◆ 解くべき課題:
A) 機能性胆道障害についての抜粋から、「胆石も炎症も見つからないのに、右上腹部がズキズキ痛む・背中まで響く・繰り返す」を含む語句で始まり「戦略が大きく変化しています。」で終わる部分を、一字一句変えずにもう一度示してください。
B) 機能性胆道障害についての抜粋で、器質的異常の例として括弧内に挙げられているものをすべて答えてください。
C) 機能性胆道障害についての抜粋のうち、「これは器質的異常が見つからない」で始まる段落を、主な内容を残して短く書き直してください。

◆ 抜粋:
.....

胆石がない右上腹部痛:「機能性胆道障害(FDDS)」の最新診断と治療

 

 

胆石も炎症も見つからないのに、右上腹部がズキズキ痛む・背中まで響く・繰り返す
その背景にある代表的な疾患が、

 

👉 機能性胆道障害(Functional Biliary Disorders)
 ・機能性胆嚢障害(胆嚢ジスキネジア)
 ・Oddi括約筋機能不全(SOD)

です。

これは器質的異常が見つからない機能性疾患で、Rome IV診断基準の整備によって治療戦略が大きく変化しています。

 

I. 機能性胆道障害とは?|特徴と分類

 

■ 定義

 

器質的異常(胆石・腫瘍・炎症など)がないにもかかわらず、
胆道痛と同様の強い腹痛を反復する病態

国際的には**Rome IV(機能性消化管障害の国際基準)**で定義されています。

 

■ 2つの代表的病態

 

① 機能性胆嚢障害(Functional Gallbladder Disorder)

  • 胆石なし

  • 胆嚢の収縮能(GBEF)が低下

  • 以前の名称:胆嚢ジスキネジア、慢性無石胆嚢炎

 

② Oddi括約筋機能不全(SOD)

.....

◆ 演習データ:

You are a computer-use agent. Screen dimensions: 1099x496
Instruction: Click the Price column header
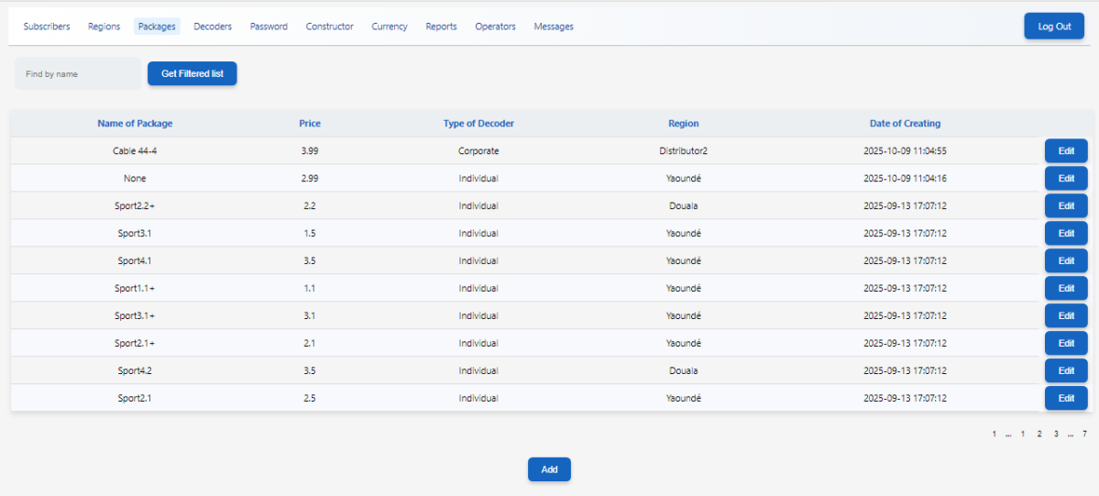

.....

◆ 課題別の解答:
A)
胆石も炎症も見つからないのに、右上腹部がズキズキ痛む・背中まで響く・繰り返す
その背景にある代表的な疾患が、

 

👉 機能性胆道障害(Functional Biliary Disorders)
 ・機能性胆嚢障害(胆嚢ジスキネジア)
 ・Oddi括約筋機能不全(SOD)

です。

これは器質的異常が見つからない機能性疾患で、Rome IV診断基準の整備によって治療戦略が大きく変化しています。

B) 胆石、腫瘍、炎症

C) 機能性胆道障害は器質的異常のない機能性疾患で、Rome IV診断基準の整備により治療戦略が大きく変わった。